_Page extract_.

☆ ☆ ☆

Livermore-based Shakespeare & Performing Arts Regional Company (SPARC) provides kids in the Tri-Valley an opportunity to explore and perform live theater through its youth-centered programming, like the "Some Have Greatness" After School Program.
SPARC, formerly known as Livermore Shakespeare Festival, started the "Some Have Greatness" program about five years ago as a theater summer camp, according to SPARC's education director Lindsey Schmeltzer.
"Students would attend a two-week camp that focused on whatever Shakespeare play SPARC Theater -- then known as Livermore Shakespeare Festival -- produced that summer," Schmeltzer said, adding that the program was created to provide students a place to explore their creativity while working in a collaborative environment with other students their age.
Though the program has grown over the years, students are not required to audition or have any acting experience to participate in the program. This is intended to give anyone interested in expressing themselves through theater a chance to participate, according to Schmeltzer.
"The students have really blossomed in this creative environment. They were given a space to explore and build a solid ensemble while working together to put on a play," Schmeltzer said of the program's impact on participants.

☆ ☆ ☆

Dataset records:
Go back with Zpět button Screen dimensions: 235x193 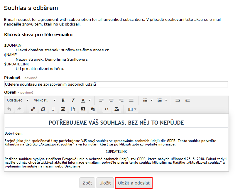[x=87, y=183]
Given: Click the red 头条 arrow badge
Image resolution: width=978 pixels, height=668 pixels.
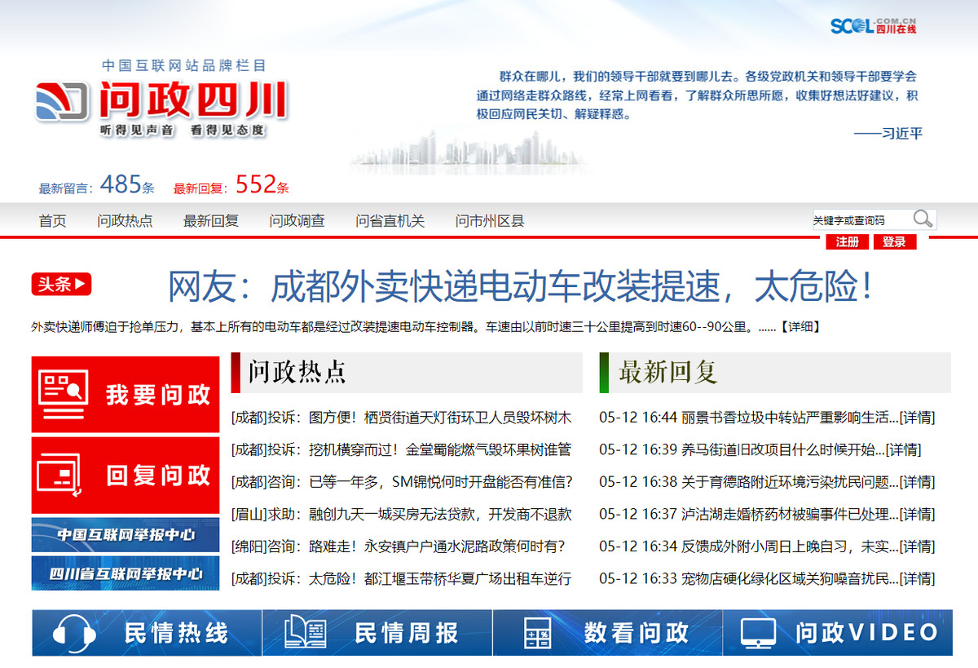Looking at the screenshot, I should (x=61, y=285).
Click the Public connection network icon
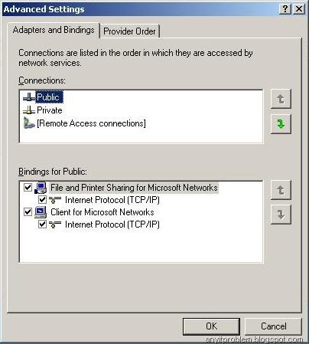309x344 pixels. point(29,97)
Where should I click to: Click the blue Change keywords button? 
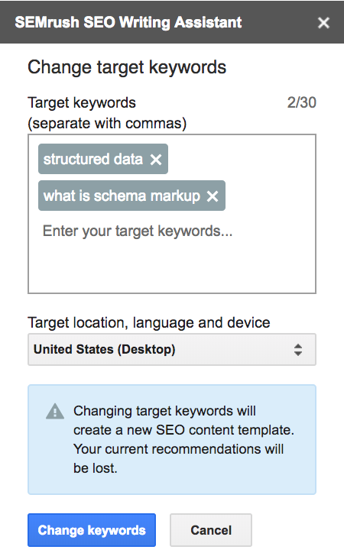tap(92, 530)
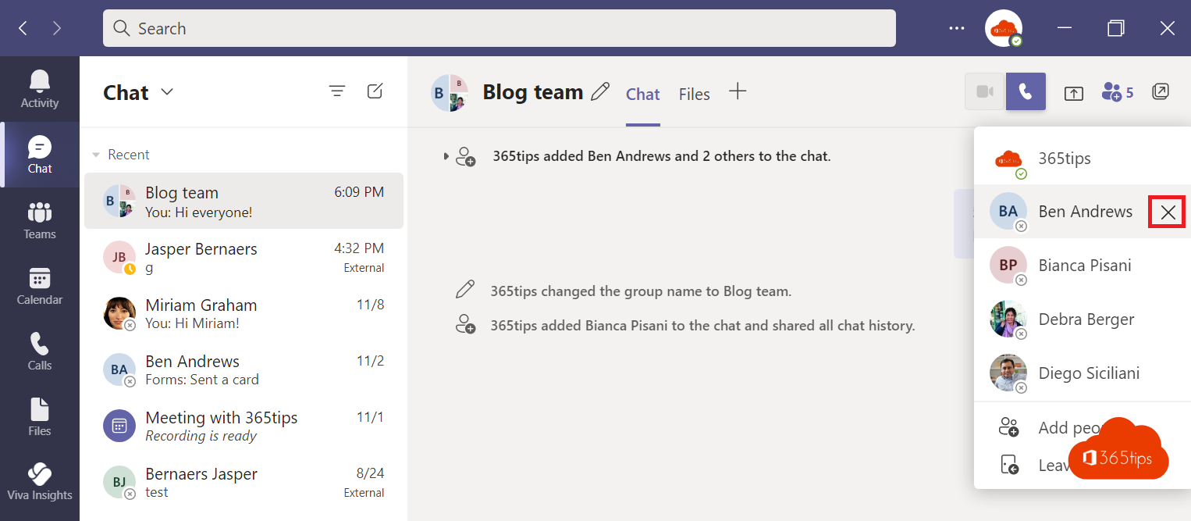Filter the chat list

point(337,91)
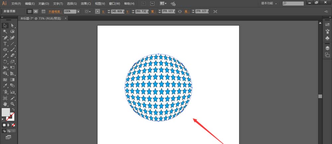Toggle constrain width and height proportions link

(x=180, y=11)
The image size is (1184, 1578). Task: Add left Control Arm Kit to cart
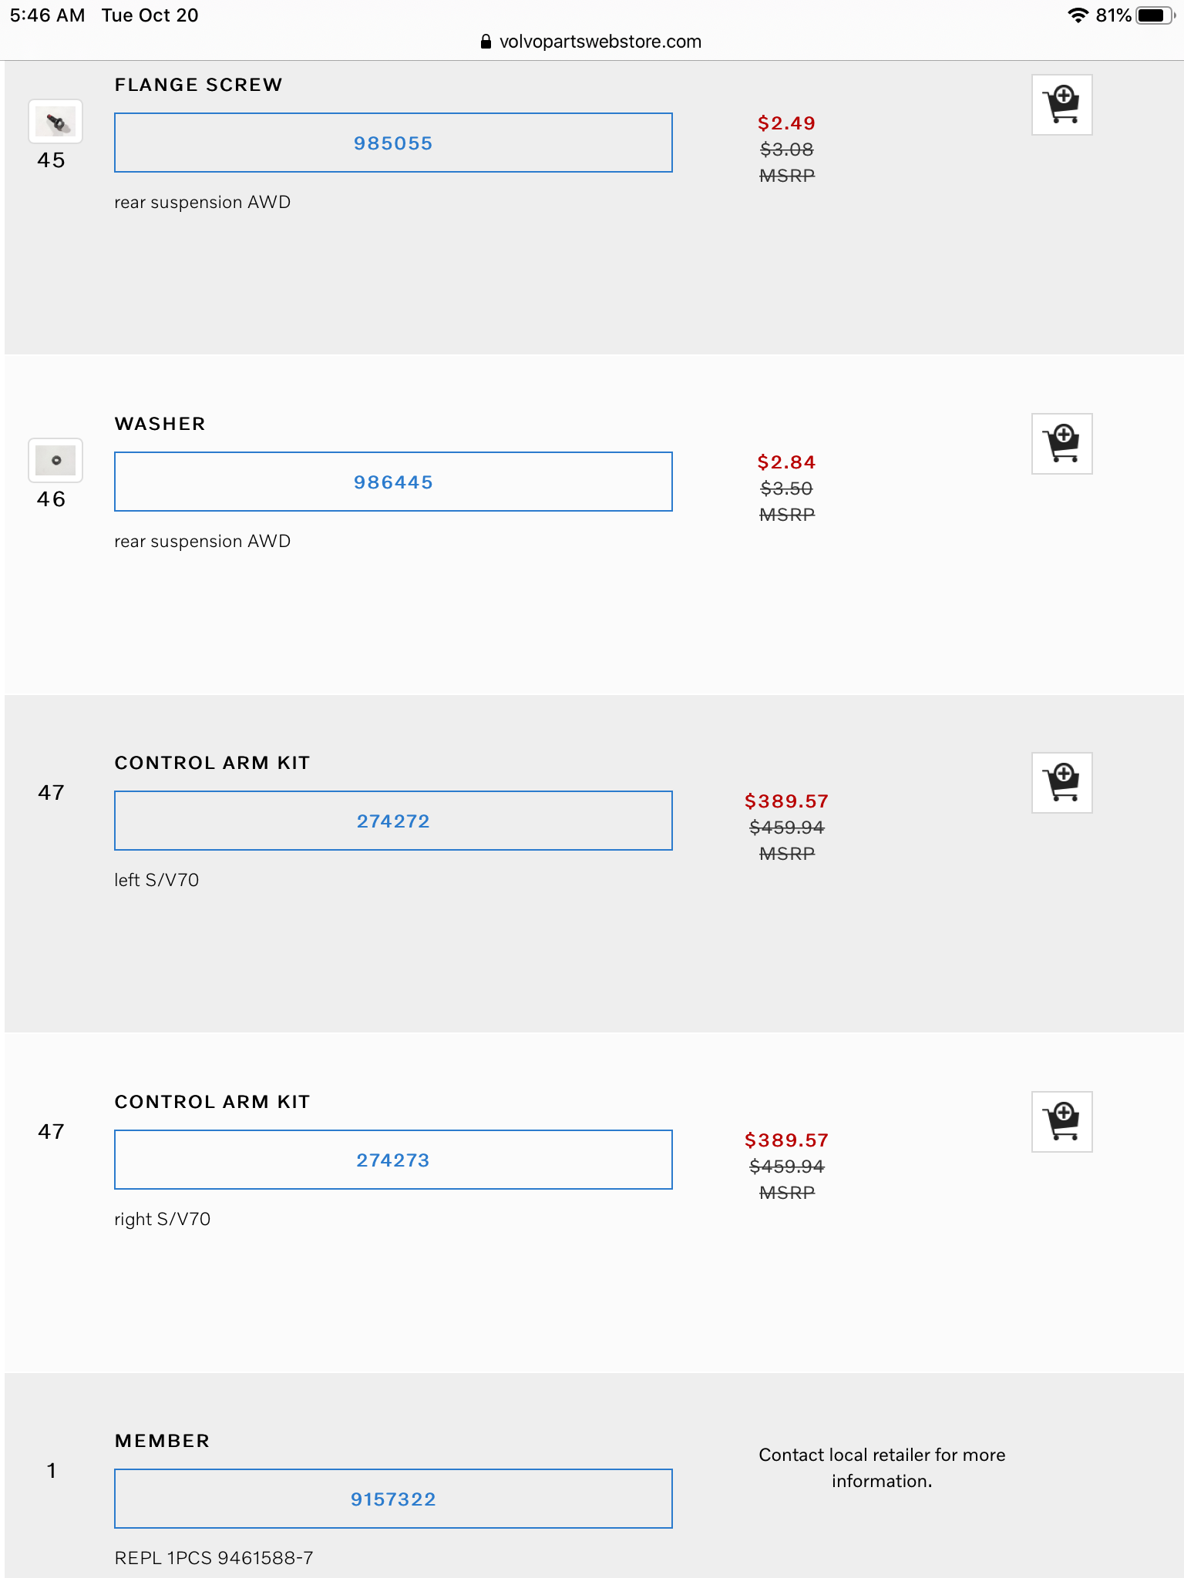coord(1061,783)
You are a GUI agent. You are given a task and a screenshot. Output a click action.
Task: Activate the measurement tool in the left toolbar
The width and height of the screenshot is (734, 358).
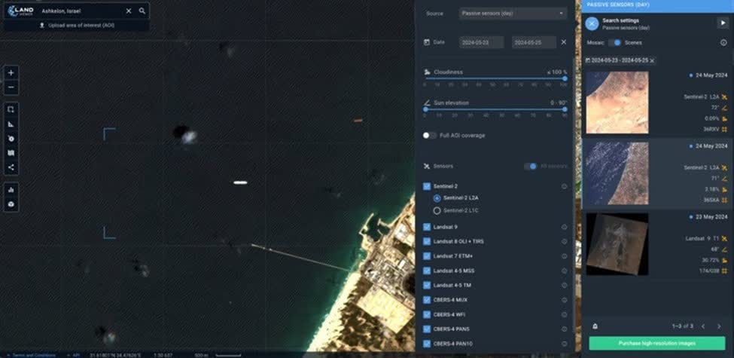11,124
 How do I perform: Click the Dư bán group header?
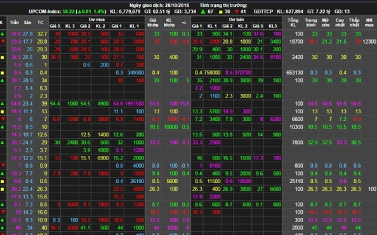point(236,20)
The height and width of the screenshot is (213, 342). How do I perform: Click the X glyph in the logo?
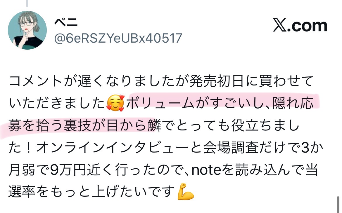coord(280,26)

☆ ☆ ☆

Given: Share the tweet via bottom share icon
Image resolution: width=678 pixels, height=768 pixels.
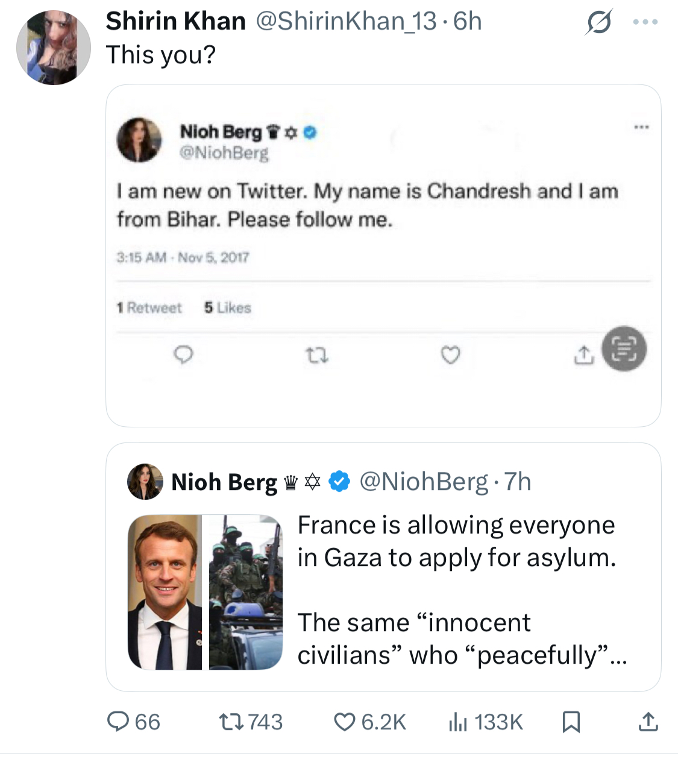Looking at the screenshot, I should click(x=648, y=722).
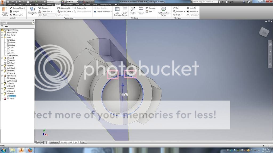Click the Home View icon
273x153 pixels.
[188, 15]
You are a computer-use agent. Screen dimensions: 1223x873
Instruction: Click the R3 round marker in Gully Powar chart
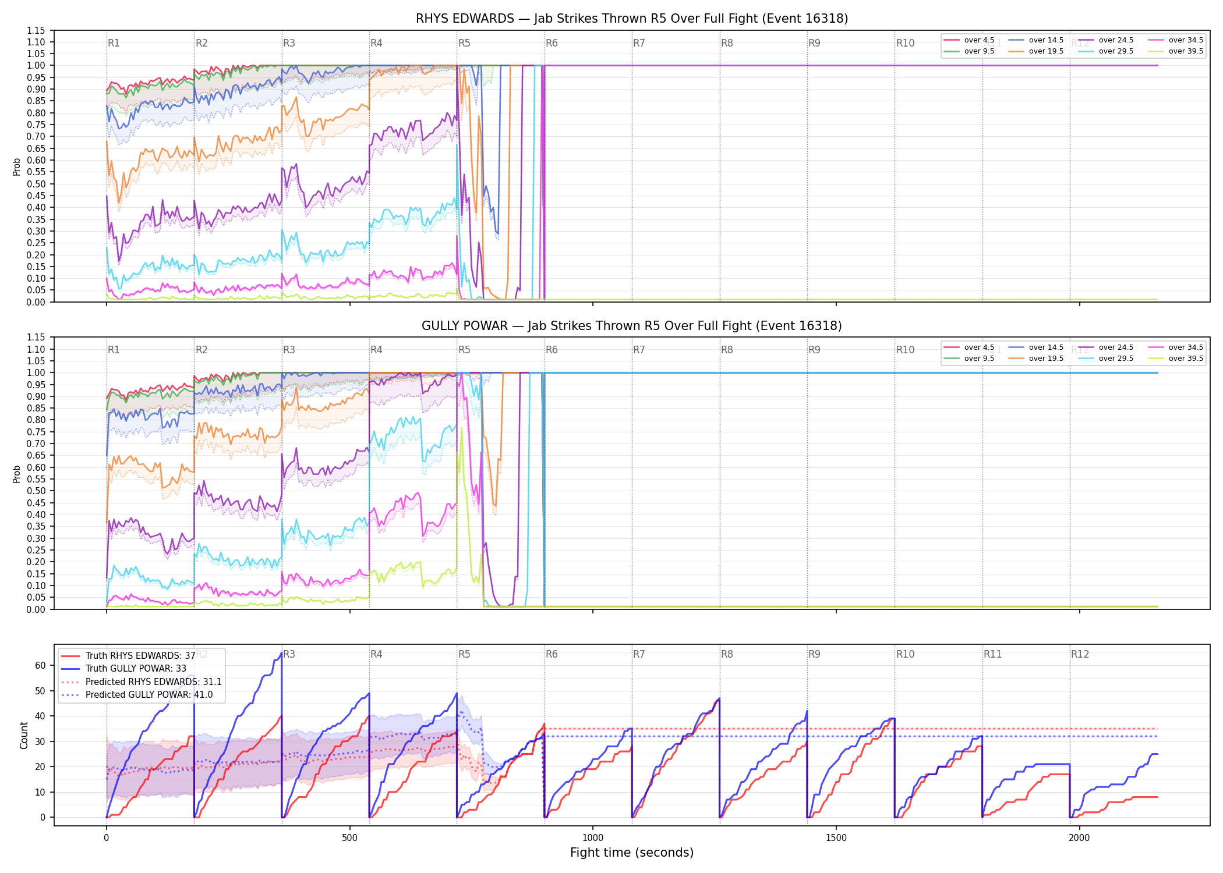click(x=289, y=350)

☆ ☆ ☆

_Activity list_.
1. Copy out the stretch of the SPARC youth theater article from "Livermore-based Shakespeare &" through "students their age.".
2. In the SPARC youth theater article, what name did SPARC go by before?
3. Pick up the article on SPARC's youth theater program where it stops, and keep writing it.

_Answers by task_.
1.
Livermore-based Shakespeare & Performing Arts Regional Company (SPARC) provides kids in the Tri-Valley an opportunity to explore and perform live theater through its youth-centered programming, like the "Some Have Greatness" After School Program.
SPARC, formerly known as Livermore Shakespeare Festival, started the "Some Have Greatness" program about five years ago as a theater summer camp, according to SPARC's education director Lindsey Schmeltzer.
"Students would attend a two-week camp that focused on whatever Shakespeare play SPARC Theater -- then known as Livermore Shakespeare Festival -- produced that summer," Schmeltzer said, adding that the program was created to provide students a place to explore their creativity while working in a collaborative environment with other students their age.

2. Livermore Shakespeare Festival

3.
During the height of the pandemic, the summer camp was moved online, and Schmeltzer said it was clear that the students were missing the social connections that theater classes offer.
"One of the most common concerns we heard from our students was that after a year or more of online learning they were worried they had forgotten how to make friends but had more confidence in their social skills after participating in the program," she said.
While the classes have since returned to in-person, the safety protocols and guidelines that SPARC follows continue to pose some challenges for the students and audiences.
"All students and audience members answer a COVID questionnaire and have a temperature check before they enter the studio space and everyone wears masks throughout the class or performances," Schmeltzer said. "Having all the student actors wear masks during the performance has proven a challenge because it makes them harder to hear and the audience is less able to read their facial expressions," she added.
Despite the difficulties created by wearing masks, Schmeltzer said there is a positive outcome from the experience. "The silver lining has been that this gives students the opportunity to work on public speaking skills such as projection and diction, and encourages them to be very specific with their character’s body language to ensure they are telling a clear story," she said.
Because of the pandemic, SPARC has also had to limit the number of family and friends each student is allowed to invite to the live performances at the end of each session. However, Schmeltzer said they record each performance and provide the link for students to share with more loved ones.
SPARC is currently hosting "Some Have Greatness" classes for elementary students in third through fifth grade and for middle schoolers in sixth through eighth grade.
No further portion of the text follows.